3. The pattern uses a raglan sleeve to match tht in the movie. This means the seam goes from the armpit up to the adam's apple. This will allow for the fabric banding of the 3 stripes to replicate the movie suit.
4. The pattern needs modifications in 3 areas: Center zipper from the belly button, down and up through to the neck, The legs and arms need vertical seams for row quilted or plain sections, and the neck ring band must be patterned from scratch.
Layout your pattern for the size you need on a table to see how it will be sewn together. Then make a NEW pattern from the legs and sleeves to allow for the seams between the row quilted and plain sections. Adjust for a seam allowance. Make new tissue paper patterns for these sections of the legs and arms.
Cut out all the pieces from the respective quilted stock (row quilted or plain quilted).
Sew the suit together following the instructions from Simplicity pattern. Be sure that the circumference of the sleeves and the legs exactly match that of the inside suit rings. This will insure a tight fit of the rings to the suit when glued in.
Open the seams in the legs and sleeves for the stripes material to be added. Sew them down to the leg / sleeve. See photos.
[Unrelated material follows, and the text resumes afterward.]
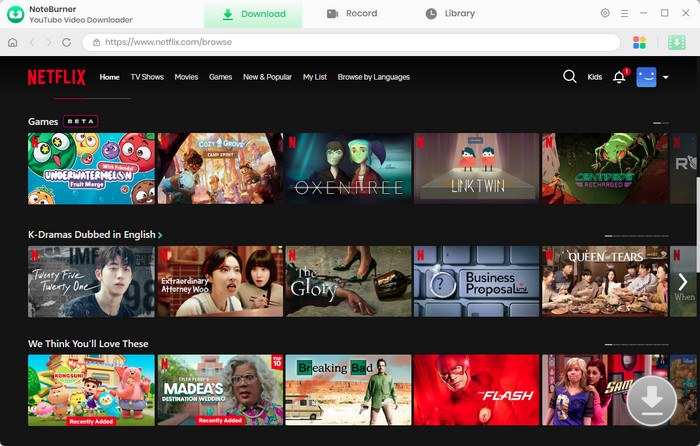Click the browser home icon
The height and width of the screenshot is (446, 700).
(12, 43)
Pattern a neck band to match the circumference of the inner groove of the neck ring. Remember to put a casing in the last band of the neck ring for the hay wire to pull the neck into the ring. Sew the neck band onto the suit.
Pattern and sew on a back pack Pad onto the rear of the suit. Allow for the harness belt to pass through the pad on the sewn / hinge side.
The harness belt is 1.5 " webbing that has hook material on the very ends of it. The belt threads through the back loop and pad. The belt then comes over the hips to the front, then threaded under the inseam back to the rear and up to re-attach with velcro to the belt center via a "loop" section sewn on the belt.
Attaching the rings:
Slide the OUTER rings onto each sleeve and leg with the wide end open to the bottom of the leg and cuffs. Smooth a thin coat of Gorilla construction adhesive onto the inner rings where the legs and cuffs will slide over them.
The suit material is glued between the inner and outer rings.
Hold the leg/cuff onto the inner rings with a large rubber band until cured.
Now place a thin coat of adhesive on the material just where the inner ring is glued to the fabric and slide the outer ring over the glue. Let cure. See photos.
Step 10: Conclusion...
The motivation to finish a lengthy and detailed project like this is all in the passion for the subject and enjoying the journey in creating it! I didn't know how I was going to complete all the elements of this project when I started it, but talking to resources in sewing sure made this suit more exact that I ever expected.
Leverage the people you know to see where a project can take your skills to a new level, but just stick with it. It really is a collection of smaller projects and the learning and completing a hard part is just as satisfying as seeing the entire end result.
But the best part comes when I combine this passion with a favorite charity of mine - the annual Halloween benefit party for Children's Hospital of WI. In the end, it is a win win for all.